I had not seen the comet in the sky because my mother made me go to bed with the setting of the sun. Some of my friends who were more privileged had tried to convey to me their impression of the awe-inspiring spectacle.  One night I was awakened by my mother, who asked if I would like to see the comet. I got up, dressed quickly, and went out with her into the back yard. There I saw in the heavens the awesome tail of the comet and stood transfixed. With deep anxiety I asked, without taking my eyes off it, “What will happen to us when that thing falls out of the sky?” There was a long silence during which I felt the gentle pressure of her fingers on my shoulders; then I looked into her face and saw what I had seen on another occasion, when without knocking I had rushed into her room and found her in prayer. At last she said, “Nothing will happen to us, Howard. God will take care of us.” In that moment something was touched and kindled in me, a quiet reassurance that has never quite deserted me. As I look back on it, what I sensed then was the fact that what stirred in me was one with what created and controlled the comet. It was this inarticulate awareness that silenced my fear and stilled my panic.

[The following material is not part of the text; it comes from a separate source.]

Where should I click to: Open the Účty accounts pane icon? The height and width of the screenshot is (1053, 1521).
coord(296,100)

… It is wonderful to know what we live for, to know that what we do for our Lord is never wasted but will bear fruit in eternity. Yet we must not forget that whatever good we accomplish is not the result of our own strength. It happens only through the blood of Christ. If we forget this, all our efforts will fail, because we will lack the incentive to dispense with worthless things and seek the truth. Oh, how hard it is to draw oneself out of the vanity of one’s own life!

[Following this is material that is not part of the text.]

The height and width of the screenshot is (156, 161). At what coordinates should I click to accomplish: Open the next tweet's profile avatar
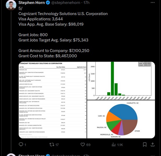click(x=11, y=155)

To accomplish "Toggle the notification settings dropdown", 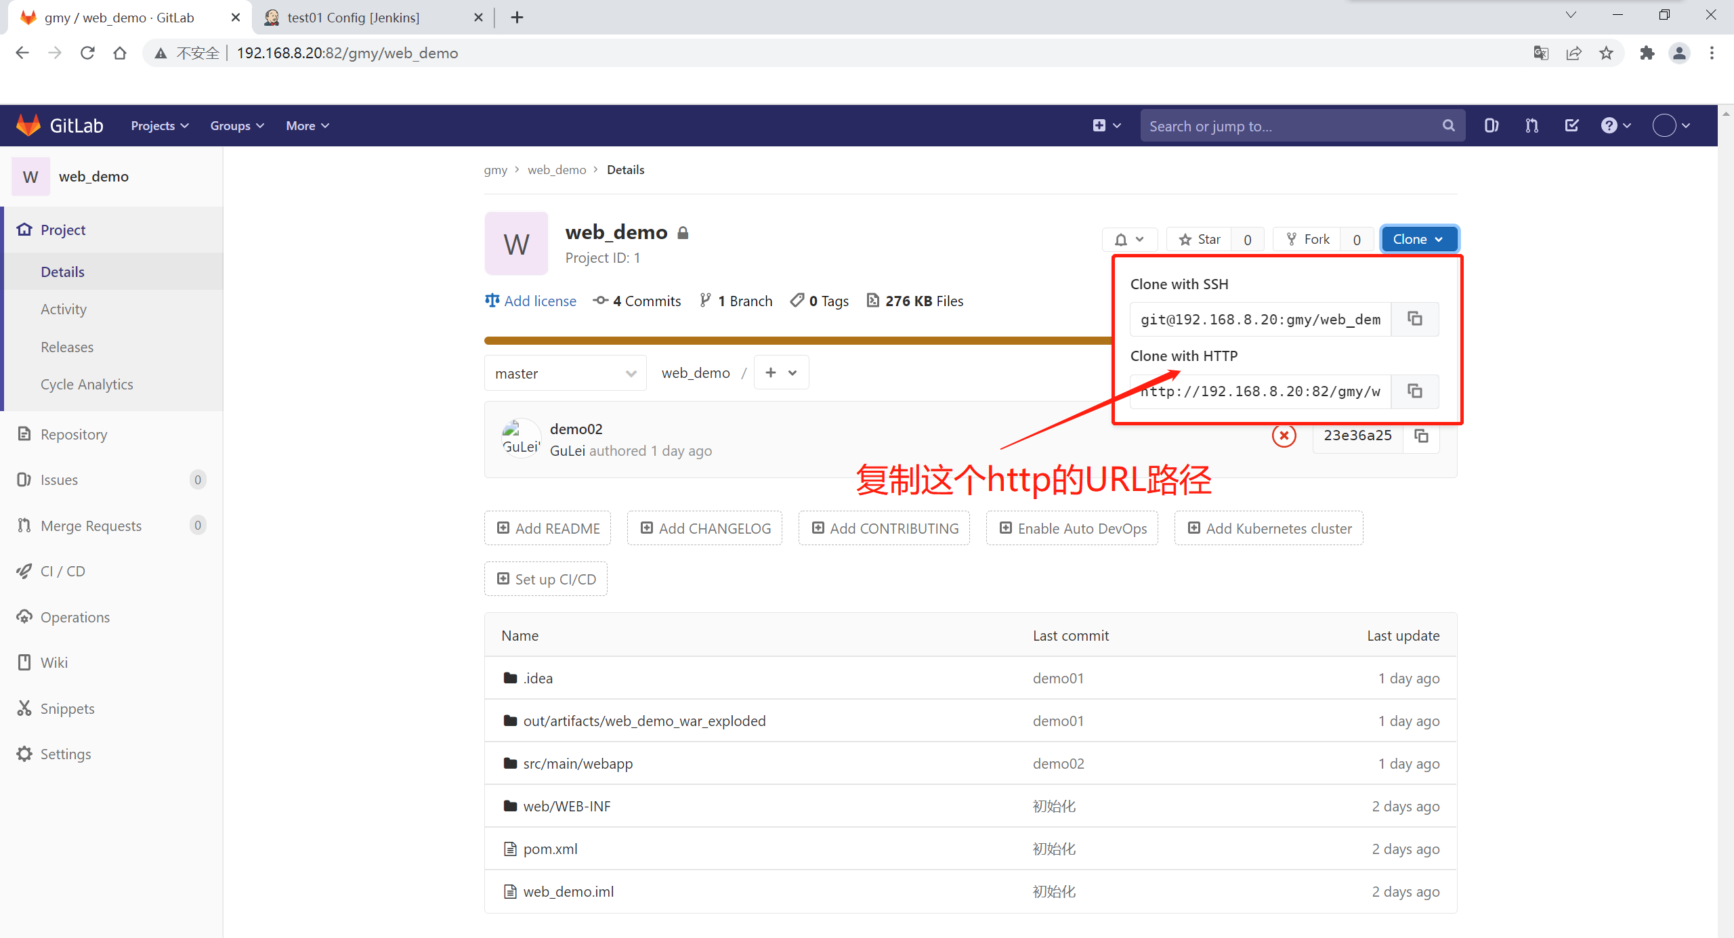I will 1133,239.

What details in Thurman’s story of Halley’s Comet stand out to you?

 

What was the young Thurman’s state of mind, at first, when his mother woke him up and invited him into the backyard?

 

What was “touched and kindled” in him that night—and why?

 

When have you taken a break that helped you “dispense with worthless things and seek the truth,” in Thurman’s words? What was it about that experience that brings it to mind?

 

How could your church board take a break that helps it look up and out? (And how could you make that break a little unexpected?)

 

What would your board be looking away from—and what would it be looking at?